▸ 文書抜粋
------

就労移行支援事業所の管理者をしながら、制度外で障害者の住宅支援、大人の引きこもり支援、最近では婚活支援やオンラインサロンの運営をしている佐藤さん。支援者であれば誰でも「できたらいいな」と考えるソーシャルアクションをどんどん実現されています。その原動力やアイデアはどこから??お話を伺ってみました。

ー佐藤さんは、元々福祉の学校に行かれていたんですか?

いえいえ、全く。商業高校、商業大学に行ってました(笑)

通っていた大学に家庭の事情で行けなくなり、このあとどうしようかな、と考えた時に子どもの頃から参加していた子ども会でボランティアをしていたのが楽しかったので、子どもにかかわる仕事がいいかなと。それで食べていく道を探ろうと思ったのが最初でしたね。

ちょうど、バブルがはじけて、就職氷河期という言葉が生まれた時期で、大学を中退してどこかに就職することはできたと思うけど、その後僕の人生何が楽しいんだろう?と思って。

どうせなら自分がしたいことしていこうって思ったんです。

最初は、昼間はフリーターをしながら、子どもの居場所事業でボランティアからスタートしました。

それで保育士の資格を取ろうと思ったんですが、勉強してみると保育計画云々って出てきて、自然の中で色々体験するのが子どもだろうって考えがあったので、保育計画に沿って育てるという発想に疑問を持ちました。

でも、そこで自分で理想の関わり方をしたいと思って認可外保育園みたいなところを探したり自分で立ちあげることも考えたんですが、運営をしたとしてもコストが預ける側にかかるし、資金もないのでこれは今は無理だなと思いました。

------

▸ 参照資料
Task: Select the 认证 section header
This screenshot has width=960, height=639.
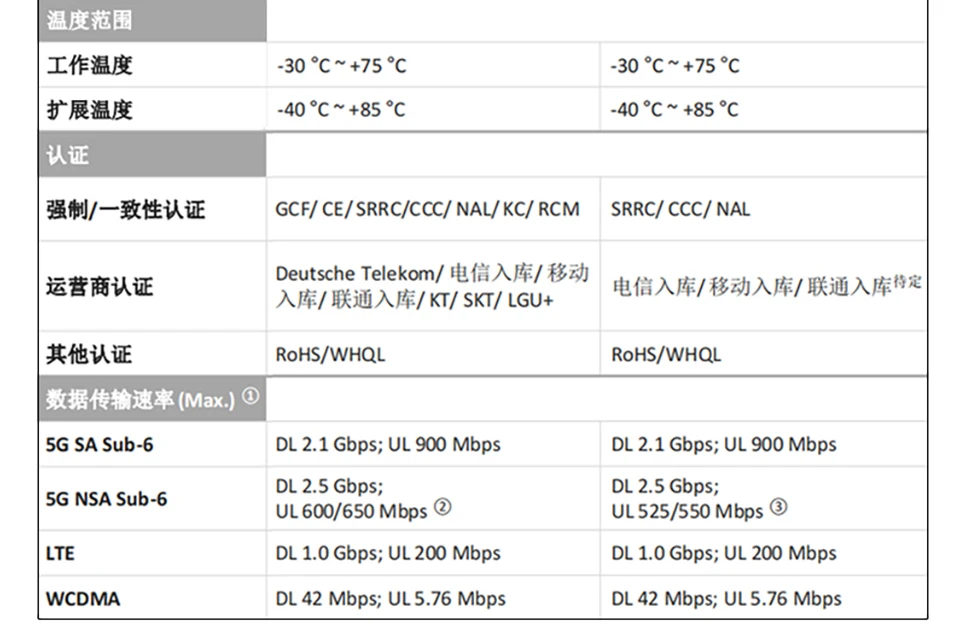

------

▸ 作業内容
A. 佐藤さんのインタビューの内容に基づき、次の問いに答えてください。
(i) 佐藤さんが通っていた高校と大学はどのような学校ですか。
(ii) 子どもにかかわる仕事がいいと考えたのは、何が楽しかったからですか。
(iii) 保育士資格の勉強中、佐藤さんはどのような発想に疑問を持ちましたか。
B. 佐藤さんのインタビューを2文で要約してください。
資料は佐藤さんのインタビューとは関係のない、別個のものです。

▸ 各課題の解答
A.
(i) 商業高校と商業大学です。
(ii) 子どもの頃から参加していた子ども会でのボランティアです。
(iii) 保育計画に沿って育てるという発想です。

B. 就労移行支援事業所の管理者を務めながら制度外の支援活動を行う佐藤さんは、福祉ではなく商業高校・商業大学の出身で、家庭の事情で大学に通えなくなった際、子ども会でのボランティアが楽しかったことから子どもにかかわる仕事を目指しました。フリーターをしながら子どもの居場所事業のボランティアから始め、保育士資格の勉強では保育計画に沿って育てる発想に疑問を持ち、認可外保育園のような場も考えましたが、コストと資金の面から今は無理だと判断しました。